#### Exercise directions
Please restate the records below word for word, leaving out every picture.

___ Information given ___

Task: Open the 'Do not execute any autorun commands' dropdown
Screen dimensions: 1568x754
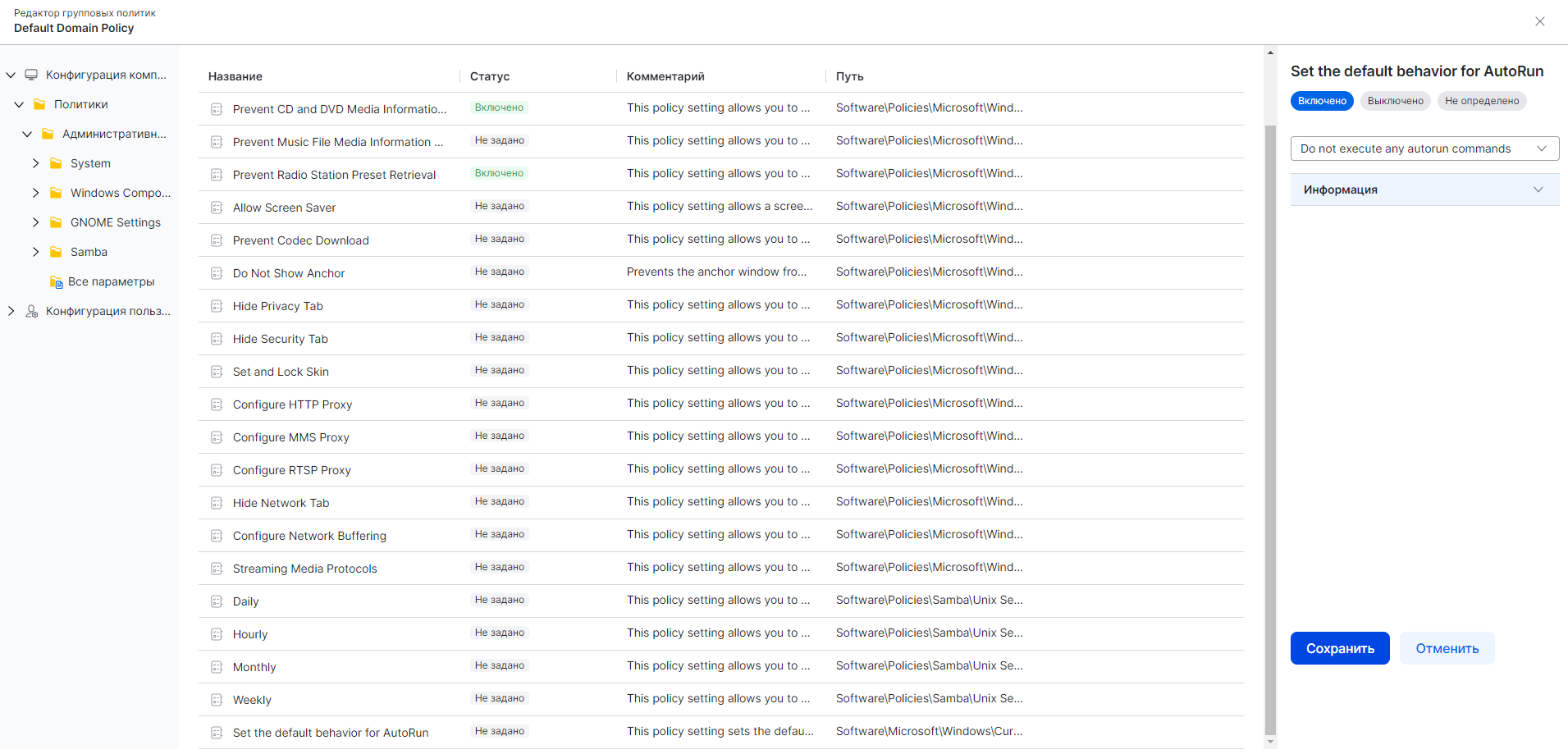Action: (x=1424, y=149)
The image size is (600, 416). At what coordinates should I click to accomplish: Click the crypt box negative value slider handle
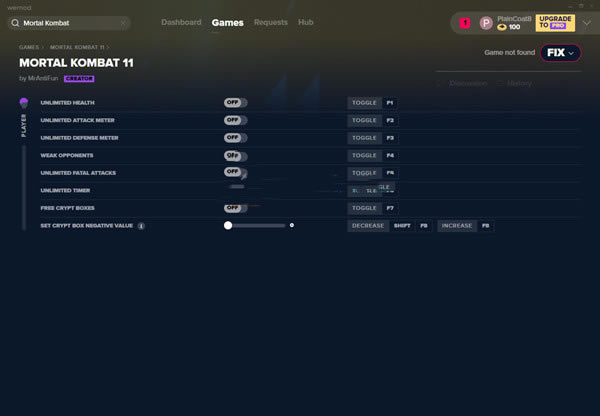click(x=228, y=226)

___

#### Response to this task
Task: Open the 'Do not execute any autorun commands' dropdown
Screen dimensions: 1568x754
Action: (x=1424, y=149)
The image size is (600, 416). At what coordinates should I click to accomplish: Click the crypt box negative value slider handle
click(x=228, y=226)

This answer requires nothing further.